Jennings is not alone in what I will perhaps unfairly presume to be his appreciation of, and anger and bewilderment at, a president who has worked brilliantly to put this scaled-down version of activist government back on the national agenda, only to give new and undeserved life to those forces that would take it off. Perhaps the proposals have been crafted so cleverly that not even Clinton’s self-immolation will doom them. An NBC/Wall Street Journal poll taken after the scandal burst still showed a stratospheric 79 percent support for Clinton’s Medicare and child-care proposals; they had two-thirds backing from Republicans. But it’s hard to envision anything of substance moving through Congress so long as the scandal dominates all political discourse.


Which is one reason why the Republicans have no interest in impeaching him. Henry Hyde, who as chair of the House Judiciary Committee would preside over any impeachment proceedings, has all but said he can’t imagine holding hearings: Either the evidence would be so incontrovertible that Clinton would be forced to resign, or so murky that hearings would be futile.


A wounded Clinton, of course, is the answer to Republicans’ prayers. A continuing national obsession with the scandal obscures their lack of program, indeed obviates their need to develop one.

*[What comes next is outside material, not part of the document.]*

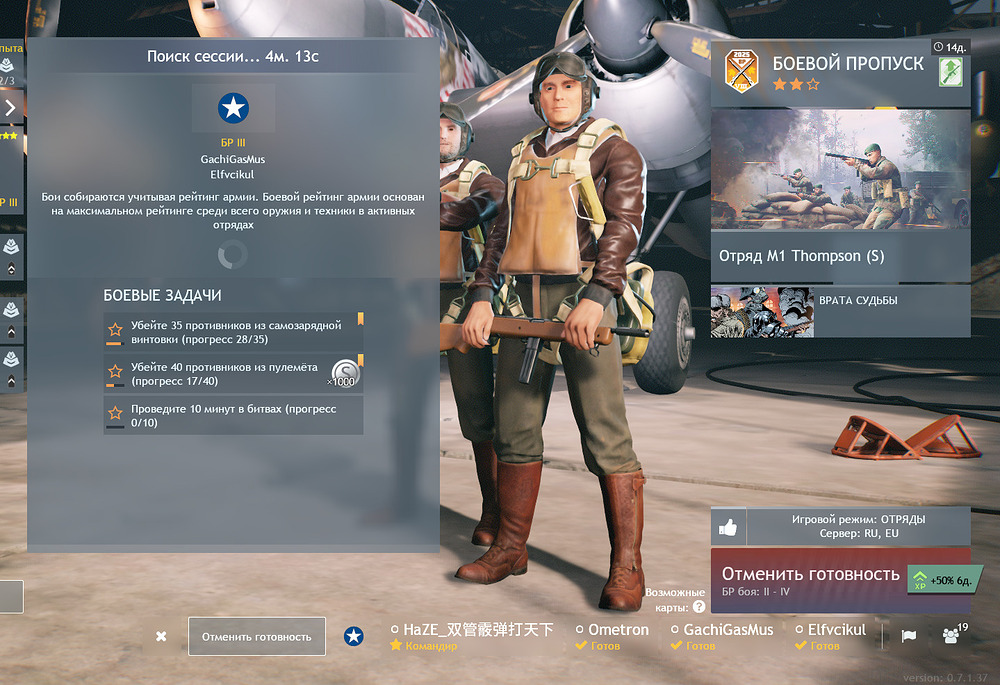Open the machine gun kills task

click(x=233, y=374)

It could freeze their opponents’ agenda without their having to block such popular particulars as raising the minimum wage or expanding Medicare. It takes the Democrats’ best campaigner out of the game.

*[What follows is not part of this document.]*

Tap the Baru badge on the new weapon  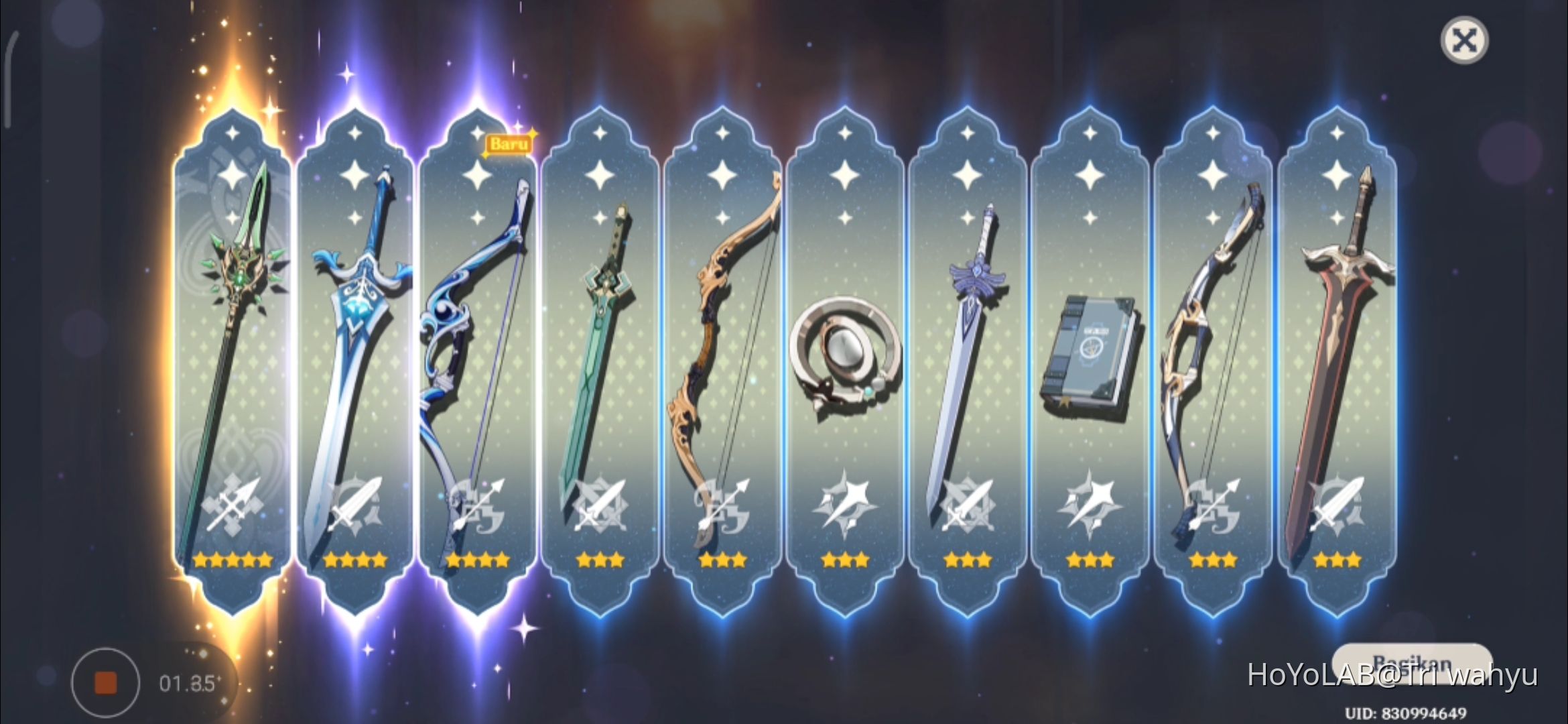[509, 143]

No wonder the Democrats are nervous — even if no bimbos erupt over the next fortnight. 1998 may not be a total disaster, a rerun-in-reverse of 1974, when Republicans stayed away from the polls in revulsion over Watergate and the Democrats picked up 43 House seats. Nonetheless, so long as the Lewinsky accusations seem plausible, each Democrat must find some way to delicately sidestep the president when he’s passing through town. A Clinton tour of the hustings may look a good deal like a road show of Oedipus at Colonus: Come meet the once-great leader who arrogantly destroyed himself with his horrible acts! Not the kind of gig for which your typical congressman wants to be the warm-up act.


And if Clinton is rendered an untouchable, how does the party raise money? “Clinton’s scheduled to come in for a fund-raiser late this spring,” one consultant to a small-state senator told me last week. “We were planning on raising 400 grand. What do we do now?” Laments like the consultant’s are being sounded all over Washington these days. Which is why, if the accusations are not dispelled and the frenzy continues into the spring, some Democrats are likely to start mumbling that it’s time for Clinton to go, and why a delegation of party elders would be dispatched to Clinton to deliver that message, if the Democrats had any elders worth dispatching.

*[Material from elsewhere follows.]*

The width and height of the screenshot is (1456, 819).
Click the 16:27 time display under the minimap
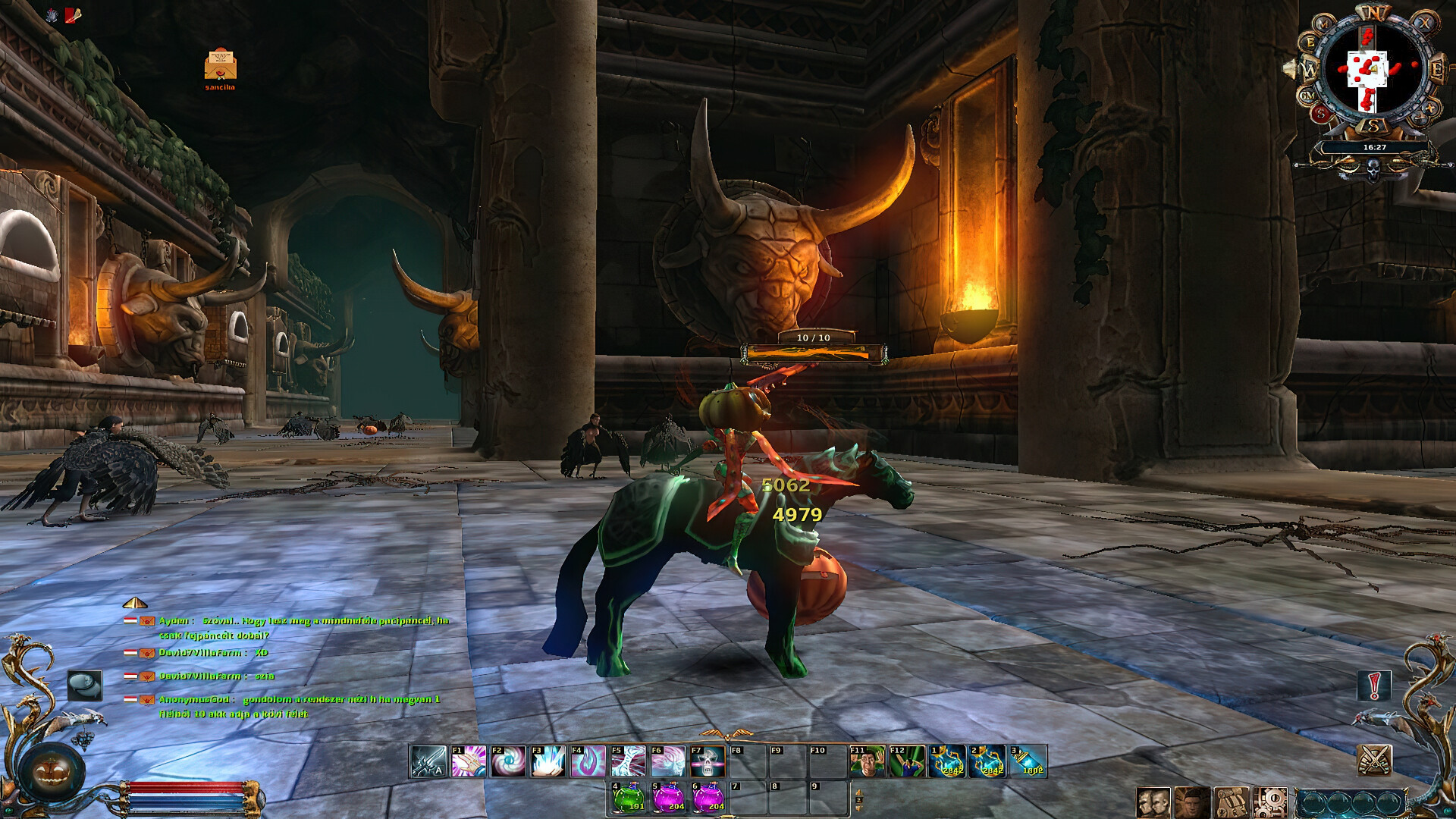tap(1374, 149)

My guess is that it would come to naught in any case. Barring something on the order of a DNA match even Johnnie Cochran couldn’t contest, it seems most unlikely that Clinton will jump, or that the Republicans will push him. What’s more uncertain is the fate of his program — whether he can make himself heard over the din to nudge it to passage, or whether he subsides, like Reagan after Iran-Contra, into utter irrelevance (or what the Weekly’s Manohla Dargis has called a “lame-dick presidency”). If Clintonism is indeed dead, seldom has so cautious a program been undone by so reckless a life.